Les références Andover Norton et les manuels d’atelier d’époque permettent de recouper les montages selon l’année et la version. Les prix et disponibilités de pièces doivent être relevés au moment de la commande, car le fournisseur britannique peut modifier à la fois le tarif, la référence de remplacement et le délai annoncé.

Avant de commander, déposez au moins un soufflet et identifiez le type de collerette, l’état du tube et le sens de montage. Cette inspection détermine si la réparation se limite aux consommables ou si le berceau doit être ouvert pour traiter une usure déjà installée.

Quel jeu faut-il mettre sur un Isolastic Norton à vernier ?

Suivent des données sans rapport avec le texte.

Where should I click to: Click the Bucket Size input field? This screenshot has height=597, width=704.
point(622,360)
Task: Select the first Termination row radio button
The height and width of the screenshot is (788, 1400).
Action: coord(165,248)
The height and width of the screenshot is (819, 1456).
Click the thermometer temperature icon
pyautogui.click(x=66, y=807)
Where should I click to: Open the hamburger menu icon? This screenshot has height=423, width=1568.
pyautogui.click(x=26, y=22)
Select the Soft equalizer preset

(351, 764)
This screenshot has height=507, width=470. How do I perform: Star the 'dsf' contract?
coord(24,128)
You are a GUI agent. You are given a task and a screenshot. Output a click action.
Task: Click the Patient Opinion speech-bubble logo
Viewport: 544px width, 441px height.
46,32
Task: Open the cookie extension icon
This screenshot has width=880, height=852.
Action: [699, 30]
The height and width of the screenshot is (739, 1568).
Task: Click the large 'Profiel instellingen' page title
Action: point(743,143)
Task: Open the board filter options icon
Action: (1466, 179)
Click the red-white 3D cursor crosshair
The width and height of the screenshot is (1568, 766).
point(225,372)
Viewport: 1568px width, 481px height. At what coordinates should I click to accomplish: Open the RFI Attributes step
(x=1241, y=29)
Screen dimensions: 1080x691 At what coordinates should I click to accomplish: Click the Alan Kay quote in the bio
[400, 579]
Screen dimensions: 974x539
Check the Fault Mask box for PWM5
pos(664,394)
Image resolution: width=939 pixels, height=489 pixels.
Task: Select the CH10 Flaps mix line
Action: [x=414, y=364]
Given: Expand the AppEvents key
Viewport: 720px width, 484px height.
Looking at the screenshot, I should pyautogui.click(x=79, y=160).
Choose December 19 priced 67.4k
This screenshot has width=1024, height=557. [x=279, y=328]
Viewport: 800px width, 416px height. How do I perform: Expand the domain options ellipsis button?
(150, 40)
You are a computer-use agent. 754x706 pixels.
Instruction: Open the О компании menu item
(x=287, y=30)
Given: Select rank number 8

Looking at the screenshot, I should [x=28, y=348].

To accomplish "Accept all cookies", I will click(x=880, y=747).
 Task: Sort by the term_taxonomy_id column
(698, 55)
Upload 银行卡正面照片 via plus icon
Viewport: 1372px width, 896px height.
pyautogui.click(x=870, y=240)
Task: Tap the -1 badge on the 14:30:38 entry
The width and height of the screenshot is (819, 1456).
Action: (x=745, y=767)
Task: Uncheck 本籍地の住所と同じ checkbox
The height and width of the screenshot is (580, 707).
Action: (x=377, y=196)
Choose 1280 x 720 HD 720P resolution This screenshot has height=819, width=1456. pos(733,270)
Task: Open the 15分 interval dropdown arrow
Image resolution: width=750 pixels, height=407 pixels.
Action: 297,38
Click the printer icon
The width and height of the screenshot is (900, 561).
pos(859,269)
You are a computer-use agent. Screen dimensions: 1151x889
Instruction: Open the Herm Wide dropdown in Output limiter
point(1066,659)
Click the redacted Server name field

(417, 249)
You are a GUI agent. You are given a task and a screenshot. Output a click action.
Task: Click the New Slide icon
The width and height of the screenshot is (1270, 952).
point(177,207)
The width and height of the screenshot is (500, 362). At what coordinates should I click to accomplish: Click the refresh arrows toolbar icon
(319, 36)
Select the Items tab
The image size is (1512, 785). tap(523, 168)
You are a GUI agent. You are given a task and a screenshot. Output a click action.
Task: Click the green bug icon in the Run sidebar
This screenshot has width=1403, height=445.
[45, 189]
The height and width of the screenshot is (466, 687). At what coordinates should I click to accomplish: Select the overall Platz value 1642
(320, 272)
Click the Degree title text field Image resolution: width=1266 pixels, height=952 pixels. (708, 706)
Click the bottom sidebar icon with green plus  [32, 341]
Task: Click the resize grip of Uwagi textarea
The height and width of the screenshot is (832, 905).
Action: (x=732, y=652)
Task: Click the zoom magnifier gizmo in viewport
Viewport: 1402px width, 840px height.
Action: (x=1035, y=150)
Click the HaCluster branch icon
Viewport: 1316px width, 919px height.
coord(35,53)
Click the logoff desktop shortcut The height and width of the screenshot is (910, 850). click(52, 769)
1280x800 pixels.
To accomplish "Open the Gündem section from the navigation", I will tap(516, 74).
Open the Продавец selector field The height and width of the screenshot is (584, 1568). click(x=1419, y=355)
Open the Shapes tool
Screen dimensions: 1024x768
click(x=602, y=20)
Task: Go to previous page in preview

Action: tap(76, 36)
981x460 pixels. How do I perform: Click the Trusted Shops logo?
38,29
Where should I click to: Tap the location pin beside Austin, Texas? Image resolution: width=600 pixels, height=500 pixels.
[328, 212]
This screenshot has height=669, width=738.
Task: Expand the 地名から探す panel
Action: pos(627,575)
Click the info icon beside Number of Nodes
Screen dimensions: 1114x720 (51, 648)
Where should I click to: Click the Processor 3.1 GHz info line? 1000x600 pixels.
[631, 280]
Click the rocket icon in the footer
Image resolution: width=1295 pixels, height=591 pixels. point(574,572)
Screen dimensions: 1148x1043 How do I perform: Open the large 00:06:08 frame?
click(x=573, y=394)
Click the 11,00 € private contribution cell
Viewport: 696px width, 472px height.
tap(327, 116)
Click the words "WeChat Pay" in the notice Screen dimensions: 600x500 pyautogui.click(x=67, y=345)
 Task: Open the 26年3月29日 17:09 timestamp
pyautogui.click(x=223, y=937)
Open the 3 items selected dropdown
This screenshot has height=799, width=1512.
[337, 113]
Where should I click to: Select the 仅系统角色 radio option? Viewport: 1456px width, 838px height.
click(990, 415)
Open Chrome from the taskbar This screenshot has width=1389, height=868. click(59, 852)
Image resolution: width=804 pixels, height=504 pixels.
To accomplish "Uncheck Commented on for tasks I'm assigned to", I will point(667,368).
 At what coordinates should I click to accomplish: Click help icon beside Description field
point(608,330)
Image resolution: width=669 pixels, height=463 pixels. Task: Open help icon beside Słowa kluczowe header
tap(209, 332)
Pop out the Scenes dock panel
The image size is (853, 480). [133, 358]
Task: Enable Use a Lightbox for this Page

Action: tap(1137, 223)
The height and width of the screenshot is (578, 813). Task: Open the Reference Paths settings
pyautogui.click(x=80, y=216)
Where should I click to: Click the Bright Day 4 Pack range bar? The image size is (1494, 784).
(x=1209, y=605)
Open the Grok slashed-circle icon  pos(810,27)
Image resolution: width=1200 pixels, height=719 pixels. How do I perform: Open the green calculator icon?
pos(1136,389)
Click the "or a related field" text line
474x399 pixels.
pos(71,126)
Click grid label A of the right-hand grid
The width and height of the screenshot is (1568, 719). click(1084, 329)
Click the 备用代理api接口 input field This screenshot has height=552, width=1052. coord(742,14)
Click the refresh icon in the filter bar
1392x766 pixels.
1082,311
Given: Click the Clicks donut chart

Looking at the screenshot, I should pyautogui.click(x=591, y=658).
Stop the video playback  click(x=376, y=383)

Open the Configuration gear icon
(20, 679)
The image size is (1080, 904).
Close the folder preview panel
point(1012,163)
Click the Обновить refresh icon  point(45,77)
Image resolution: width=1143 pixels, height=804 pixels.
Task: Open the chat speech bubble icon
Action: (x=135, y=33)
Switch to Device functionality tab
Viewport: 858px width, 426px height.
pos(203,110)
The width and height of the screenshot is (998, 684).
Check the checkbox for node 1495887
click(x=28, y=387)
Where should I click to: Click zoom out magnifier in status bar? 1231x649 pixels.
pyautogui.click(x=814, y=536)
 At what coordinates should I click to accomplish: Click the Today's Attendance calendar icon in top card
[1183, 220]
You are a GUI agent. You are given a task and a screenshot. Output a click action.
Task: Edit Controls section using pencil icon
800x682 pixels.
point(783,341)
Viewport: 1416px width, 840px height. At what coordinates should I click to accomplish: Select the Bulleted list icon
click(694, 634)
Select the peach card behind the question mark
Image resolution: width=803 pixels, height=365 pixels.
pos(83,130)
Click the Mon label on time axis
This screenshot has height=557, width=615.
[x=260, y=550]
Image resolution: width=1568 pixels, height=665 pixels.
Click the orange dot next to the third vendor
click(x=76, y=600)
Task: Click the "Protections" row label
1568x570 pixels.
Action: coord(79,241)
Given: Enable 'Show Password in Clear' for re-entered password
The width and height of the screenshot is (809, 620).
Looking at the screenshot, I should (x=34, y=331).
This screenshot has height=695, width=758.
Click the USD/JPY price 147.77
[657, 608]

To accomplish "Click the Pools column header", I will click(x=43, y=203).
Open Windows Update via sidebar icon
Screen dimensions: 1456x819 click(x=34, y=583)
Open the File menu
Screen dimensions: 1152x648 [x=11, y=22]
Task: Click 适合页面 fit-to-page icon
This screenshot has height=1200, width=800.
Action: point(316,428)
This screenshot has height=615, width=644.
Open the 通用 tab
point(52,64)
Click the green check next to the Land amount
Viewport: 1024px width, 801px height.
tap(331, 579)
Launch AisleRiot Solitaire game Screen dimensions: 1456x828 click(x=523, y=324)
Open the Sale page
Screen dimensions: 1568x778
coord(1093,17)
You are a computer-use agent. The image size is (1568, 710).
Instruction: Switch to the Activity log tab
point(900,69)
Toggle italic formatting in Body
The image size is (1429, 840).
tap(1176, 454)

Le manuel Norton des Commando à montage vernier donne 0,25 mm, soit environ 0,010 pouce, comme référence de contrôle. Certains kits rétrofit indiquent une garde différente, proche de 0,15 mm. Il faut appliquer la notice correspondant à la référence montée, puis contrôler de nouveau après serrage de l’axe central.

Pourquoi le jeu Isolastic disparaît-il après serrage ?

Le serrage de l’axe central reprend le jeu des filetages et met les collerettes en contrainte. Une mesure faite axe desserré est donc fausse. Le réglage doit être repris jusqu’à obtenir la garde prescrite avec l’axe serré au couple prévu.

Peut-on changer l’Isolastic avant sans sortir le moteur Norton ?

Oui, sur de nombreuses Commando, à condition de soutenir l’avant du moteur avec un cric bouteille et une cale en bois. L’échappement peut devoir être déposé pour dégager l’axe traversant et travailler sans mettre le moteur en tension.

Pourquoi l’Isolastic arrière coûte-t-il plus cher à remplacer ?

Le kit arrière n’est pas forcément plus cher que l’avant, mais son accès réclame souvent la dépose de l’échappement, de la roue arrière, des amortisseurs, du support de bobines et parfois du berceau. Le temps de dépose et de remontage domine le coût de l’opération.